And with a long weekend ahead, head of the Traffic Department Inspector Cromwell Henry, is issuing a word of caution to motorists to not only refrain from speeding, but to observe and obey all traffic laws.
“Usually on a long weekend, people tend to be in a festive mood and they tend to imbibe and drive at excessive speeds. Based on the number of tickets that we issued on that particular morning and based on the complaints that we get from time to time from residents in certain villages and our radio shows, we are quite aware that speeding is still a problem on our roads.
“So with the activities over the holiday weekend, we anticipate that motorists would be under the influence of alcohol and so, in an effort to prevent this (drinking and driving/speeding), we would have our patrols on the road to curb these activities.”
The senior officer reminded of some of the precautions which should be taken to reduce either the likelihood of an accident or its impact.
“We take the opportunity now to advise motorists of the dangers of speeding and drinking while driving. It increases your risk of accident and it also increases the severity of the accident, should there be one. With that in mind, we are expecting that our drivers would exercise good sense and obey all traffic laws. We are also advising that drivers wear their seatbelts and if they are carrying children under 5 years in their vehicle to ensure that they are properly restrained in the car sea. We also advise motorcyclists and their pillion riders to wear approved headgear and to have these headgears properly strapped on their heads.”

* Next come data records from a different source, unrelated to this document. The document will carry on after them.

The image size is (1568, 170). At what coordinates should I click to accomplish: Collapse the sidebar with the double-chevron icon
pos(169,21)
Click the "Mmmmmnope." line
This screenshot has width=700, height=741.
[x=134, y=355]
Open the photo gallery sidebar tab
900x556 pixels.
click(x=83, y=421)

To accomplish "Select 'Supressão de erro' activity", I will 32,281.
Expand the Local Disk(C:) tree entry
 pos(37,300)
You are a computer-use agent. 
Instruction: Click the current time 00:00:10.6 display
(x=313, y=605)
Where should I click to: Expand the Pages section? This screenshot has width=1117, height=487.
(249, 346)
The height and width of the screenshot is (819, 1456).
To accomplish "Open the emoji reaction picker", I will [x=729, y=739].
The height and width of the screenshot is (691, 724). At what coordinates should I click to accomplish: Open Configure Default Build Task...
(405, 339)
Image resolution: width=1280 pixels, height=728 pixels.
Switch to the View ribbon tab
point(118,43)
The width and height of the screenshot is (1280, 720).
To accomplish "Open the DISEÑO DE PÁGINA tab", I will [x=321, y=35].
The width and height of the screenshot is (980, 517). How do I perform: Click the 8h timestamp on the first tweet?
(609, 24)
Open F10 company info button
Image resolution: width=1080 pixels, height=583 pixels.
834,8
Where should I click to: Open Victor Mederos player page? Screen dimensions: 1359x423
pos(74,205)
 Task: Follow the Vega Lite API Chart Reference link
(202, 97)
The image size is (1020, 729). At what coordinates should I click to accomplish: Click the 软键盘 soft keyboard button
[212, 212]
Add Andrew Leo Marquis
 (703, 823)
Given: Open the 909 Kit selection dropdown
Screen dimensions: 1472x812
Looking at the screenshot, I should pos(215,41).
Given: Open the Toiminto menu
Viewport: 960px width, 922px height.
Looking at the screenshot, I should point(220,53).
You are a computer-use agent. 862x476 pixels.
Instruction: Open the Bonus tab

Driver fatigue, Henry highlighted, is an issue which is often overlooked and disregarded, and when it is not dealt with properly, can also increase the risk of accidents.
“Driver fatigue is something that we tend to overlook but it is also a risk factor for road accidents. Drivers who might be partying all night even though you may not have been drinking alcohol while at a function, there is still possibility that you may be tired or sleepy having spent the night enjoying yourself and this also increases your risk of an accident if you fall asleep behind the wheel. So we ask persons to bear this in mind and to guard against it. If you are tired or sleepy, avoid driving even if it means parking and taking a nap until you are revived and then continue your journey.”
Another risk factor highlighted by the Inspector is the use of handheld mobile phones while driving. He warned that, “This should be avoided. These phones can adversely affect driver behaviour as regards physical task as well as perception and decision making. The processing of dialing affects your ability to keep a steady course on the road and again, that increases your risk of accident.”